Berlin: Julius Springer, 1933. 1st Edition. FIRST EDITION, FULL VOLUME, OF MEISSNER & OCHSENFELD’S CONSEQUENTIAL 1933 DISCOVERY OF THE MEISSNER EFFECT: “SUPERCONDUCTORS EXPEL MAGNETIC FIELDS” (Brandt, Harvest of the Century, 362). “Superconductivity [is] one of the most spectacular phenomena of physics, [arising] when a superconducting material is cooled to a low critical temperature. Suddenly, an electric current can flow with no resistance whatsoever” (Nobel Prize Press Release]. Simultaneously, the Meissner effect occurs.
Meissner and Ochsenfeld’s ‘unexpected’ discovery that superconductors exclude magnetic fields from their interior “had important experimental and theoretical consequences” (Brandt). While superconductivity was first observed by Onnes in 1911, M & O’s observation took the first step toward explaining it; their work led as well to the pioneering theories of Fritz and Heinz London who were able to provide a theoretical description of the electrodynamics of superconductivity not only consistent with the Meissner effect but that could also be used with Maxwell’s electrodynamical equations to predict how magnetic field and surface current varies with distance from the surface of a superconductor.
The Meissner effect is a phenomenon in which a superconductor negates all magnetic fields inside of the superconducting material. It does this by creating small currents along the surface of the superconductor that then cancel out all magnetic fields that would come in contact with the material. When “superconducting materials within a magnetic field become cold enough to become superconductors, the superconducting materials expel the magnetic field and are no longer magnetic. The phenomenon of a magnet levitating above a superconductor is a spectacular demonstration of the Meissner effect (Stiles, UAnews, Dec. 17, 2008).

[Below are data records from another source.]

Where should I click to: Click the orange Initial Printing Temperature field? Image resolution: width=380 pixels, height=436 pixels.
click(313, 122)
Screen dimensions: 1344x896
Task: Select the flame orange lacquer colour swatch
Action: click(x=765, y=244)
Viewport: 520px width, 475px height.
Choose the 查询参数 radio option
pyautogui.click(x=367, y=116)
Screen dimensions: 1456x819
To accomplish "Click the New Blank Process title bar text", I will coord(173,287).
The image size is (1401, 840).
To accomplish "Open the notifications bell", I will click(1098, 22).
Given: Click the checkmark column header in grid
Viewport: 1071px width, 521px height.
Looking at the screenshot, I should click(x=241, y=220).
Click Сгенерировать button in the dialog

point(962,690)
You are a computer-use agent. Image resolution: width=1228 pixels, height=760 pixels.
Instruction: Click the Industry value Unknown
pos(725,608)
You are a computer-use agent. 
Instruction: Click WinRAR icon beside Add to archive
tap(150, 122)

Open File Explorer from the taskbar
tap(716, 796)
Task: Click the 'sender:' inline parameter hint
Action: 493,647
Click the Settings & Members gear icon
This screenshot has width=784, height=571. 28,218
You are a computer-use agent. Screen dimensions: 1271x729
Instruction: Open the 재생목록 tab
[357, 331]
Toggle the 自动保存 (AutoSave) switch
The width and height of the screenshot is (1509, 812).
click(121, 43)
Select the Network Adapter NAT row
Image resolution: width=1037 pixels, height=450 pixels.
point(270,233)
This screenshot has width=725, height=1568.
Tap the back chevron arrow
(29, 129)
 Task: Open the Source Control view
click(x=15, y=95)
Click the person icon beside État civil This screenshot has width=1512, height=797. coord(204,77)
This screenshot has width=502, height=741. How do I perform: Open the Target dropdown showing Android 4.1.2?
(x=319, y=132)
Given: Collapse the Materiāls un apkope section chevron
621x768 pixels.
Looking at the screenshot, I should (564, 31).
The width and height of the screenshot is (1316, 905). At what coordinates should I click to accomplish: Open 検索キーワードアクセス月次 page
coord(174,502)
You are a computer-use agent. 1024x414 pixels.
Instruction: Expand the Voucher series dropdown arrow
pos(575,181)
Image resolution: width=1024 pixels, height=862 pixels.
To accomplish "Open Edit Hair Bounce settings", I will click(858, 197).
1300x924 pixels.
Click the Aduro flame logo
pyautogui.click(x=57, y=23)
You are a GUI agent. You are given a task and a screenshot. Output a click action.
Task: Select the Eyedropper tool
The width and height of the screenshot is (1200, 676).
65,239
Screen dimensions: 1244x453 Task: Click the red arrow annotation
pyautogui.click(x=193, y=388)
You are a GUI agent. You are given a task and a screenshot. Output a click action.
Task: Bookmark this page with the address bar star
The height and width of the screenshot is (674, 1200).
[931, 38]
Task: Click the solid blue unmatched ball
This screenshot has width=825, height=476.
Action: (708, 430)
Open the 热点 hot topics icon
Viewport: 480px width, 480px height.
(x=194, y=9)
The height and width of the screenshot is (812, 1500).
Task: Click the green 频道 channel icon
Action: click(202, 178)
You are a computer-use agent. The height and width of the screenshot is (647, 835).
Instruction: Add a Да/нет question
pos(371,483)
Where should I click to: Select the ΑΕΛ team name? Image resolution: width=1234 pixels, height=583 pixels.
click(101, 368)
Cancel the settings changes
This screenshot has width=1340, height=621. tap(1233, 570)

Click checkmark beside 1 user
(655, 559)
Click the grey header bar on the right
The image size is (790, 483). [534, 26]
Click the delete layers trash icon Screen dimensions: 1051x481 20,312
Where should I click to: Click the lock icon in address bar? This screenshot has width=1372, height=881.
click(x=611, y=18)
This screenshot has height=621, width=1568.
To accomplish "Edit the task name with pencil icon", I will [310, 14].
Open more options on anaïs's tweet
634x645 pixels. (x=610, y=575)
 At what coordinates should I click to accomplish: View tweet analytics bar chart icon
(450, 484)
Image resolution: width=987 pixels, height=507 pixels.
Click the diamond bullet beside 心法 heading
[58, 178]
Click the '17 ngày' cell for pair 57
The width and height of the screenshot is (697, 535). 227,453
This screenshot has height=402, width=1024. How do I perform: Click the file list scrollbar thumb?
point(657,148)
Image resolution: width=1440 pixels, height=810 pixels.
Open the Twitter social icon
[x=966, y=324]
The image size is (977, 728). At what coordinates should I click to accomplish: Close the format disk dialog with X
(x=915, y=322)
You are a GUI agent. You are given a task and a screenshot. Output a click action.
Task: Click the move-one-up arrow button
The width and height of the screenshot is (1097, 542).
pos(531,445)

While studying the resistance of metals at low temperatures, the Dutch physicist Onnes was the first to observe the phenomenon of superconductivity, the absence of electrical resistance. “Onnes and his team discovered that the electrical resistance of mercury goes to zero below 4.2” -– meaning, electrical resistance disappears in certain materials at very low temperatures. "Of all the discoveries in condensed matter physics during the 20th century, some might call superconductivity the “‘crown jewel’” (CERN; PW 24, April 2011, 18).
M & O’s work went further, showing that “when materials were cooled below their critical temperatures and became superconductors, they excluded magnetic [and ]became diamagnetic. They found that this happened both when the substances were cooled to below their critical temperatures in the presence of a magnetic field, and when the magnetic field was applied after they were cooled” (Eisberg, Quantum Physics, 525).
The Meissner effect demonstrates that “magnetic fields cannot penetrate into the interiors of superconductors but instead remain confined in a thin surface layer” (History of Physics: The Wenner Collection). The phenomenon is the result of electric currents “circulating at the surface of the superconductor, [there generating] magnetic fields that are exactly equal and opposite to the applied field” (Watson, The Quantum Quark, 309). When operating within the effect, the “superconductor creates a mirror image of the magnetic field that repels the magnetic field. The cancellation of [that] field creates currents that persist indefinitely without resistance” (Wenner). Item #1068
CONDITION & DETAILS: Complete 4to. 904 pp. Very small institutional stamp on the title and front flyleaf; no other markings. Handsomely bound in faux alligator over brown cloth, spine is gilt lettered. Slight rubbing at edge tips, bright and clean throughout. Near fine.